Esta poderia perfeitamente ser uma introdução de uma qualquer campanha publicitária. Poderiam acompanhar este artigo várias fotografias de acidentes automóveis originados pelos mais diversos motivos – telemóvel, efeito do álcool, distração. Mas não. Este é um artigo real carregado de histórias verídicas, memórias e mazelas que não se vão embora.

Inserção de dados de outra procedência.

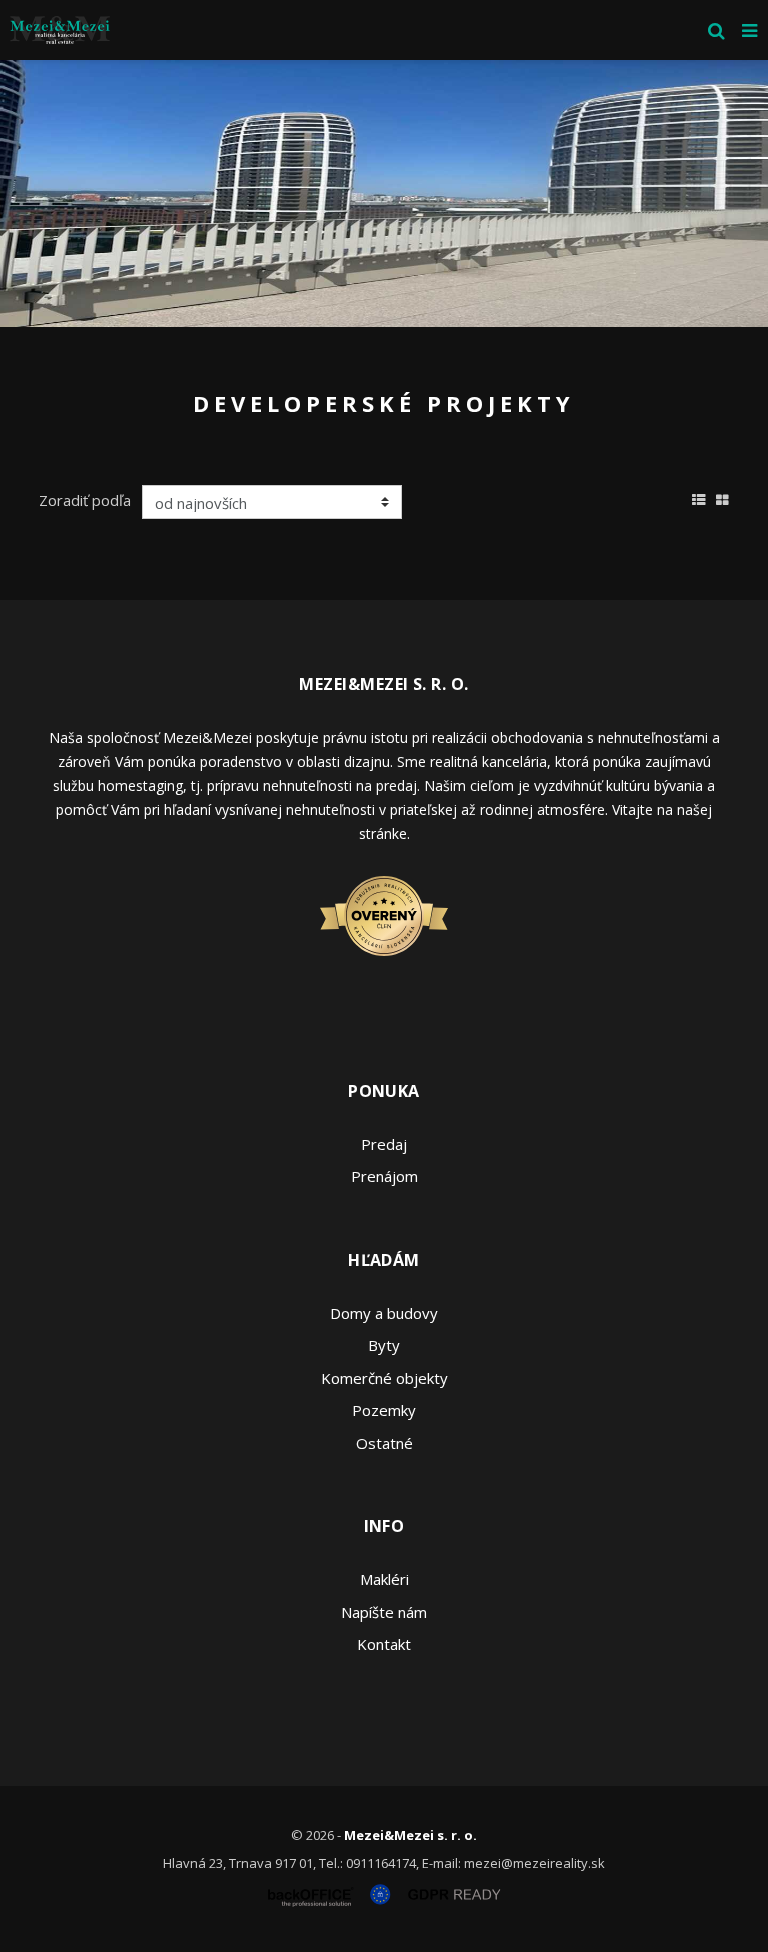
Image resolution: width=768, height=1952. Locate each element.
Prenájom (384, 1176)
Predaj (384, 1144)
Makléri (384, 1579)
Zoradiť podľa (85, 500)
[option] (384, 193)
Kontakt (384, 1644)
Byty (384, 1345)
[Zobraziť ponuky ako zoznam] (699, 497)
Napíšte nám (384, 1612)
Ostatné (384, 1443)
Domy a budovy (384, 1313)
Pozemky (384, 1410)
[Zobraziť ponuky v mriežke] (722, 497)
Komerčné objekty (384, 1378)
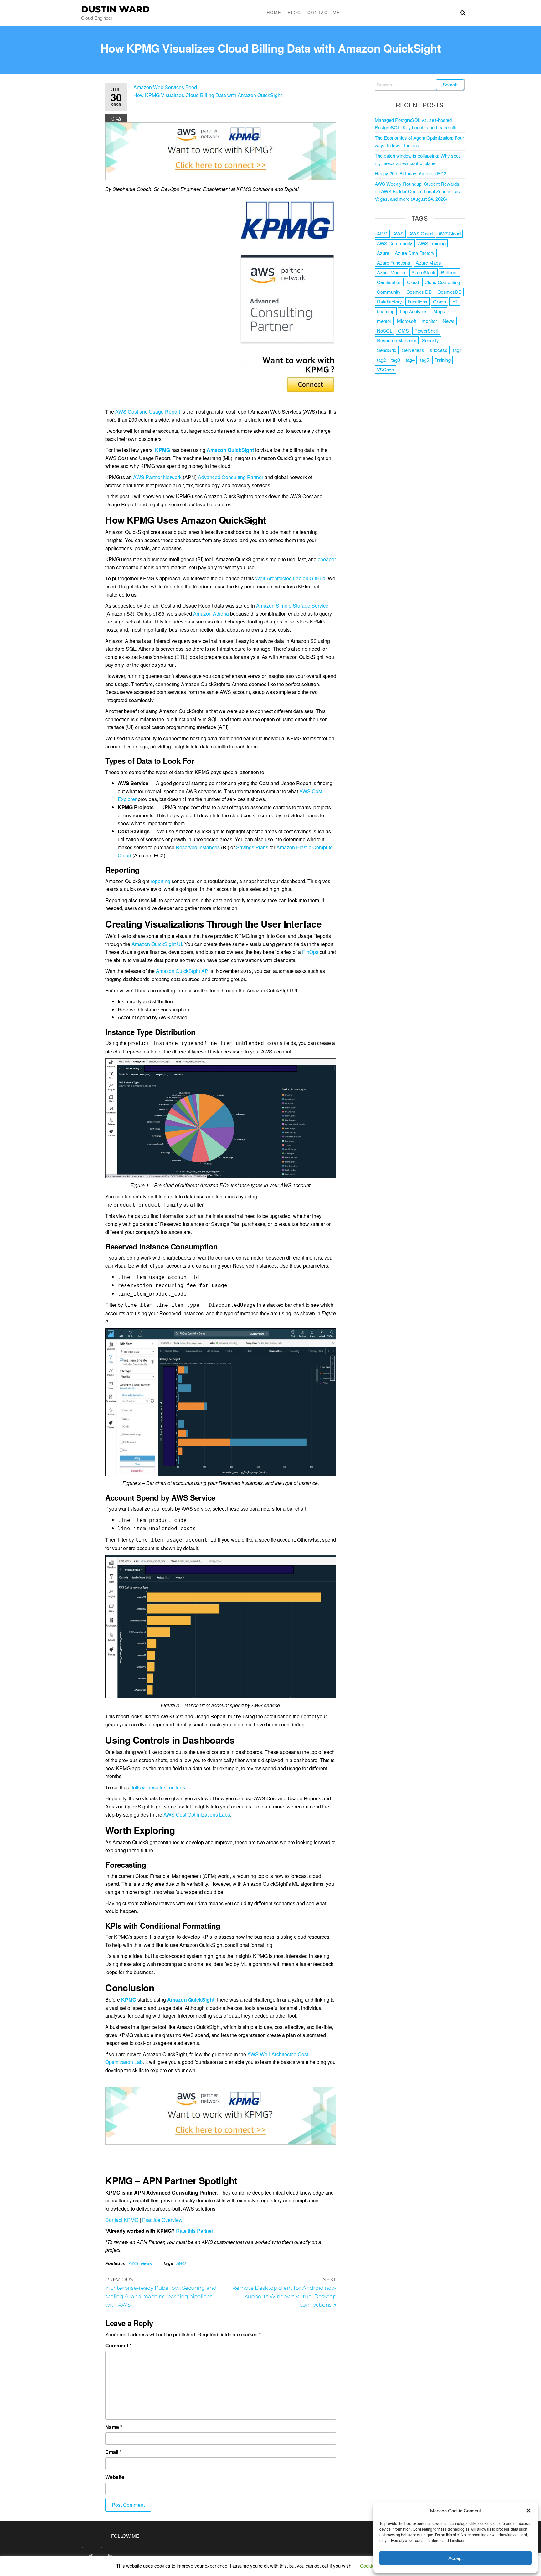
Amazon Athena (211, 613)
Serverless (413, 350)
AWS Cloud (421, 233)
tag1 (457, 350)
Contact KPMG (121, 2219)
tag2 (381, 359)
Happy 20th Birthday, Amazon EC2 (410, 173)
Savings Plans (252, 847)
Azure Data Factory (415, 253)
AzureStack (423, 272)
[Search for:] (420, 85)
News (146, 2263)
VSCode (385, 369)
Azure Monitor (391, 272)
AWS (133, 2263)
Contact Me (323, 12)
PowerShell (426, 330)
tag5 (424, 359)
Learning (385, 311)
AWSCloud (449, 233)
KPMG (162, 449)
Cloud (413, 282)
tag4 (410, 359)
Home (274, 12)
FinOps (310, 951)
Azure (383, 253)
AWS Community (394, 243)
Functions (417, 301)
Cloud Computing (442, 282)
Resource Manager (396, 340)
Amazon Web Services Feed (165, 87)
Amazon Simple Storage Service (292, 605)
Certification (389, 282)
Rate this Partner (194, 2230)
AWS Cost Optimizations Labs (196, 1814)
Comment (118, 2345)
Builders (449, 272)
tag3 (395, 359)
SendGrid (386, 350)
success (438, 350)
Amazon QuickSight (190, 1999)
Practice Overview (162, 2219)
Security (430, 340)
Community (389, 291)
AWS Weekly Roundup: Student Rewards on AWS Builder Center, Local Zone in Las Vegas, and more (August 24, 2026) (417, 191)
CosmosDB (449, 291)
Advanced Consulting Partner (230, 477)
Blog (294, 12)
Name (113, 2426)
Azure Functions (393, 262)
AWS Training (432, 243)
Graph (439, 301)
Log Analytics (414, 311)
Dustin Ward (115, 9)
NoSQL (384, 330)
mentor (384, 321)
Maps (439, 311)
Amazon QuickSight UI (156, 944)
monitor (429, 321)
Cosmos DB (419, 291)
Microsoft (406, 321)
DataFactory (389, 301)
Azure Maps (428, 262)
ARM (382, 233)
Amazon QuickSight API (182, 971)
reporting (160, 881)
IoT (454, 301)
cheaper (327, 559)
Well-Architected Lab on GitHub (290, 578)
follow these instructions (158, 1787)
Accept (455, 2558)
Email (113, 2451)
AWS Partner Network (157, 477)
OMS (403, 330)
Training (443, 359)
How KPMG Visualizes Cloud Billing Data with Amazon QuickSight (207, 95)
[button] (528, 2510)
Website (114, 2476)
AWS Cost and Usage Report (147, 411)
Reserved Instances (198, 847)
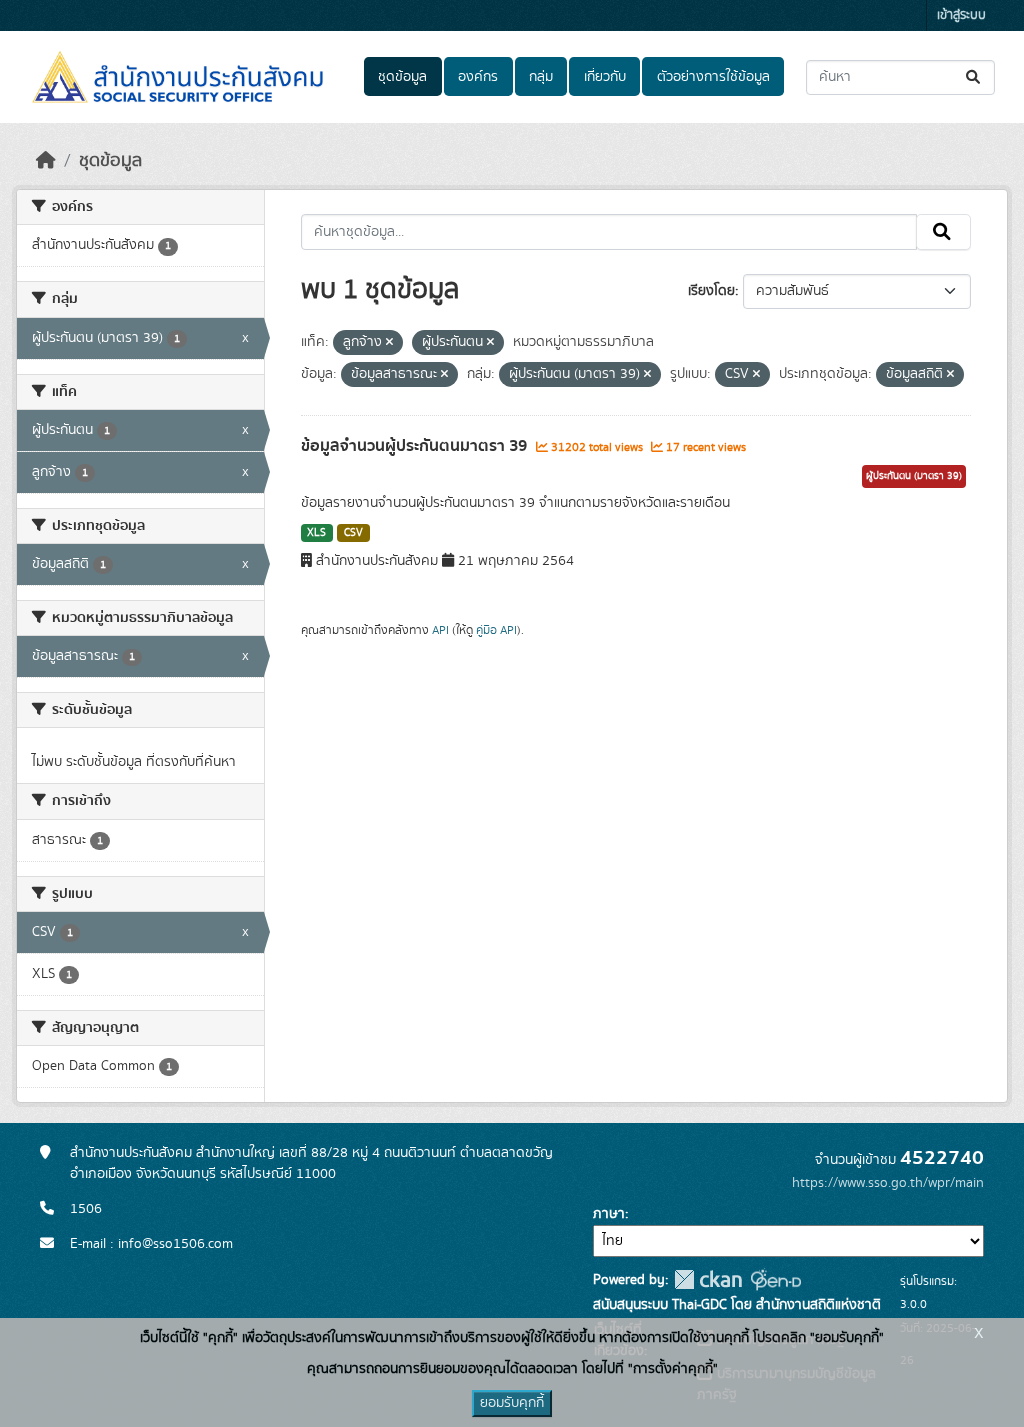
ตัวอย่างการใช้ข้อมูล (713, 77)
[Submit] (974, 77)
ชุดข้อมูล (402, 77)
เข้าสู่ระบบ (961, 15)
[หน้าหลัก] (46, 161)
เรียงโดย (711, 291)
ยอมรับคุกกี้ (512, 1403)
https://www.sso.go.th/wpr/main (888, 1183)
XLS (316, 533)
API (440, 630)
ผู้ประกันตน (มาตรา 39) (914, 476)
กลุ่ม (541, 77)
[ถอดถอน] (389, 343)
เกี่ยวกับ (605, 77)
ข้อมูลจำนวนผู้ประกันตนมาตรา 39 (416, 446)
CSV (353, 533)
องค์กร (478, 77)
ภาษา (609, 1214)
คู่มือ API (496, 630)
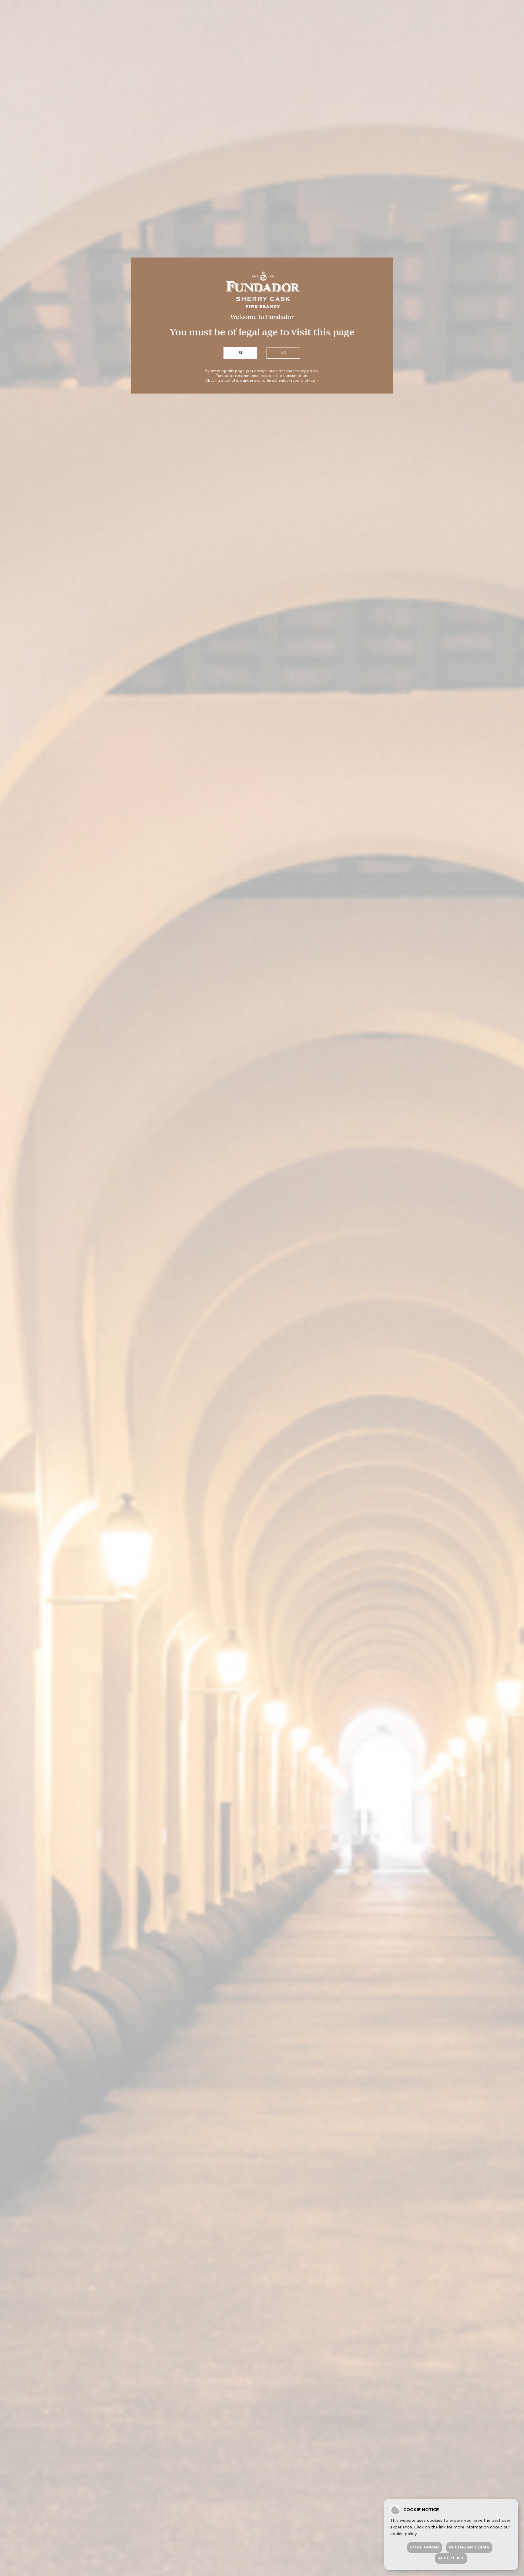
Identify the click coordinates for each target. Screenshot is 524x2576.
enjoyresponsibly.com (298, 380)
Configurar (424, 2547)
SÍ (240, 352)
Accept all (451, 2558)
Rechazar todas (469, 2547)
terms (280, 371)
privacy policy (305, 371)
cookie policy (403, 2534)
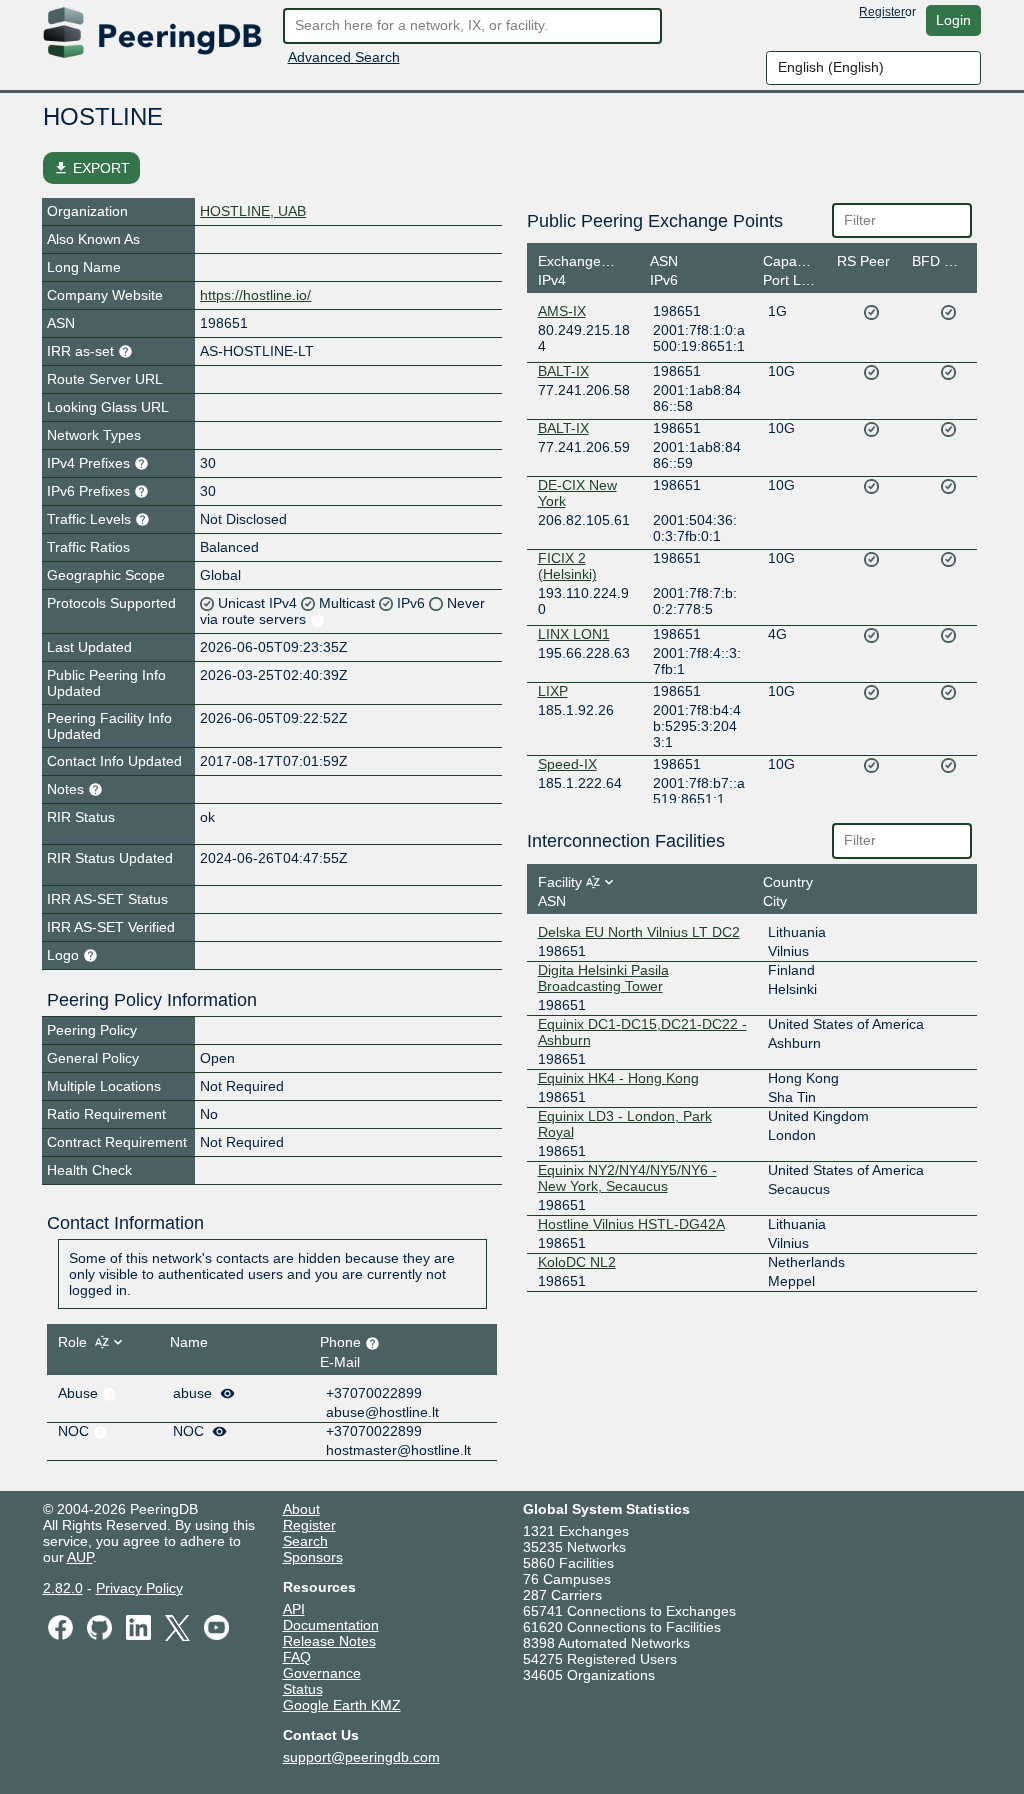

É um alerta para ti. A ti que andas diariamente na estrada, que tiras uma selfie enquanto vais a 150 km/hora, que entras em corridas com o carro que te ultrapassa. A ti que passas por um camião sem tentares perceberes se há algum veículo à frente. A ti que tomas várias cervejas naquela festa, esquecendo-te que tens de ir de carro para casa. A ti que vais atualizando as redes sociais e respondendo à mensagem do teu mais-que-tudo. A ti, que por segundos, tiras os olhos da estrada. Não o faças de novo, por favor. Por ti, pelos outros condutores, por todos nós que andamos na estrada.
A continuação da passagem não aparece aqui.